Alas, The Suicide Squad found no salvation in weekend, two, dropping a massive 70.5% from an already disappointing $26.1 million opening weekend. That’s the biggest drop ever for a “big” comic book superhero movie, below only the 78% drop for Shaquille O’Neal’s Steel (a $17 million WB flick that opened with just $870,068 in 1,260 theaters 23 years ago today) among all relevant comic book superhero flicks. Moreover, that Free Guy, an original, star-driven studio programmer (starring a leading man, Ryan Reynolds, whose bankability is at-best inconsistent outside of the Deadpool movies) opened with $28 million this weekend, shows that it wasn’t just about Covid. Say what you will about HBO Max, but Mortal Kombat-level viewership (and The Suicide Squad logged 20% fewer households on opening weekend) arguably only works when your movie cost $55 million, not $185 million.

The best-case-scenario is that the well-reviewed DC Films sequel legs out like Wonder Woman 1984 (which earned 1.63x its ten-day total after dropping 67% from a $16.7 million debut) and ends its run with $70 million or about what Suicide Squad earned ($65 million in 2016) on its opening day. However, thus far, it’s playing closer to Fantastic Four, which kicked off August 2015 with a $25.6 million debut, fell 68% in weekend two and ended with $56 million, or 1.33x its $42.13 million ten-day cume. That would give The Suicide Squad a $57.1 million domestic cume, or $10 million below the $68 million 31-day cume of Space Jam: A New Legacy. I’ve been arguing for three years that a mega-budget Suicide Squad sequel sans Will Smith, Batman and the Joker was commercial landmine. Sometimes I hate being right.

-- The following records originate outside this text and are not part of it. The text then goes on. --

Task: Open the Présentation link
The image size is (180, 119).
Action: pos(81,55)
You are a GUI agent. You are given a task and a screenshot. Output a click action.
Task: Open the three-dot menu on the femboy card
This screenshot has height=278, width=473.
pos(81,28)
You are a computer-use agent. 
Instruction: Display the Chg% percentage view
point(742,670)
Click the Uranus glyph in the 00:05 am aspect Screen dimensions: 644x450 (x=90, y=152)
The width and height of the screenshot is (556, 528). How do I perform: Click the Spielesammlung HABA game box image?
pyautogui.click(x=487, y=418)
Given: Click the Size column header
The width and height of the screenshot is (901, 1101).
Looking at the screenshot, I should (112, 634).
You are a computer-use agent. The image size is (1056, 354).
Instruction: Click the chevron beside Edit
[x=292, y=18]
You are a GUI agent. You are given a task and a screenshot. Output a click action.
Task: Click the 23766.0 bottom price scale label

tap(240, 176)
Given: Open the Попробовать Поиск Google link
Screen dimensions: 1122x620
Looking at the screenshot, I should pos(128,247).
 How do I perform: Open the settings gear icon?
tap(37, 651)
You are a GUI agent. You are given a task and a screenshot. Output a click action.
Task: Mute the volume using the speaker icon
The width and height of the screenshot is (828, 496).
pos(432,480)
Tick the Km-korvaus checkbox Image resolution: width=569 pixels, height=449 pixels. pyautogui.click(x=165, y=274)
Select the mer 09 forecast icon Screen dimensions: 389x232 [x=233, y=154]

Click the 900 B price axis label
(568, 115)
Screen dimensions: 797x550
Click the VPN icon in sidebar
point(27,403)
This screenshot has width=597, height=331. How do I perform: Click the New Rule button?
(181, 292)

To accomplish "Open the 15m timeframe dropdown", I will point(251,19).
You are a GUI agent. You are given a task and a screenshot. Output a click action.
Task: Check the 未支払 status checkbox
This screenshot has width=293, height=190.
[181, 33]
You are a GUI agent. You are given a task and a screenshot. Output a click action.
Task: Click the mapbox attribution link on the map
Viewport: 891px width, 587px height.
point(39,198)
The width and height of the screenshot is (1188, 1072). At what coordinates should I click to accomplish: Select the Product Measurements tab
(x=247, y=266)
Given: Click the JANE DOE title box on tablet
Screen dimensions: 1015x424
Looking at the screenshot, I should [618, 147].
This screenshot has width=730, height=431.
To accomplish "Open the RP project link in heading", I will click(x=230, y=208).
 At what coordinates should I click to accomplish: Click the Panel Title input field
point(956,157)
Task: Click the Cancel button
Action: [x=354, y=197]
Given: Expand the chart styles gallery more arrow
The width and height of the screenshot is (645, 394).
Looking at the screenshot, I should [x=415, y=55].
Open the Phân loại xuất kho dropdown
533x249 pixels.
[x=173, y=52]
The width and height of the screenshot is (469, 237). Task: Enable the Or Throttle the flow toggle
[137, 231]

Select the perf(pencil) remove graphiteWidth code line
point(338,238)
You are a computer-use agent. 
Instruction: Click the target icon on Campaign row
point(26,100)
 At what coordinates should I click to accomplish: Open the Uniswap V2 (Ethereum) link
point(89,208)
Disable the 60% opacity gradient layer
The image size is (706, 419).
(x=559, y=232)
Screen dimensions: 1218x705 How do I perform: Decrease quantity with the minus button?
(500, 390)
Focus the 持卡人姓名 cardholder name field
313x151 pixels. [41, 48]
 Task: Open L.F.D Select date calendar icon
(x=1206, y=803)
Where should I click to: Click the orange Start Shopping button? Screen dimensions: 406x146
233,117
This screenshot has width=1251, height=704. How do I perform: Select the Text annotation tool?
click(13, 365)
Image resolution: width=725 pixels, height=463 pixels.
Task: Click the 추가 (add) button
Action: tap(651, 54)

Walt Disney’s Jungle Cruise held up in weekend three, earning $9 million (-44%) for a new $82.1 million 17-day domestic cume. It’s struggling overseas, for obvious contextual/situational reasons, and it earned $6.7 million for a new $72.2 million overseas and $154.3 million global cume. It should pass $100 million domestic and possibly reach $110 million domestic by the end. That would at least be in the ballpark of Rampage ($101 million in 2018) and Central Intelligence ($127 million in 2016), so the issue is more the $200 million budget, which frankly would have been a challenge in non-Covid times. At the very least, the Dwayne Johnson/Emily Blunt adventure comedy will end up the year’s fourth-biggest grosser, behind A Quiet Place part II (around $160 million, and also starring Blunt), F9 (around $175 million) and Black Widow (around $185 million).

F9 became the first non-Chinese movie (sorry Detective Chinatown 3 and Hi, Mom) since the end of 2019 to top $500 million outside of North America. Fast & Furious 9 earned another $8.1 million overseas (-41% and including a huge $1.8 million opening in Taiwan) along with $510,000 (-58%) domestic. The Vin Diesel/John Cena flick has earned $172.059 million domestic, $509.3 million overseas and $681.4 million worldwide. Yes, it’ll cross $700 million worldwide within the next two weeks. Meanwhile, Old has earned $74.5 million (4x is $18 million budget), The Forever Purge has earned $71 million global (almost triple its $25 million budget) and The Boss Baby: Family Business has earned $82 million (uh, 1x its $82 million budget) thus far. And yeah, M. Night Shyamalan’s Old is going to get awfully close to the $98 million cume of The Visit.

Black Widow has now earned $178 million in North America following a $2 million (-52%) sixth weekend. That’s between (sans inflation) Captain America: The First Avenger ($176 million in 2011) and the over/under $181 million likes of Ant-Man in 2015 and Thor in 2011. The Scarlett Johansson-led prequel has earned $367 million worldwide (without China), well below the MCU normal but A) just below The First Avenger ($371 million in 2011) and just above the $366 million cume of Tenet from last summer. As bears repeating, the once “disappointing” cume for the Christ Nolan sci-fi actioner is now an aspirational benchmark. Likewise, The Green Knight is a solid hit for A24 even by non-Covid standards. For those who can’t or won’t venture into theaters, A24 is doing a one-night-only VOD offering on Wednesday evening hopefully right as it tops $15 million domestic.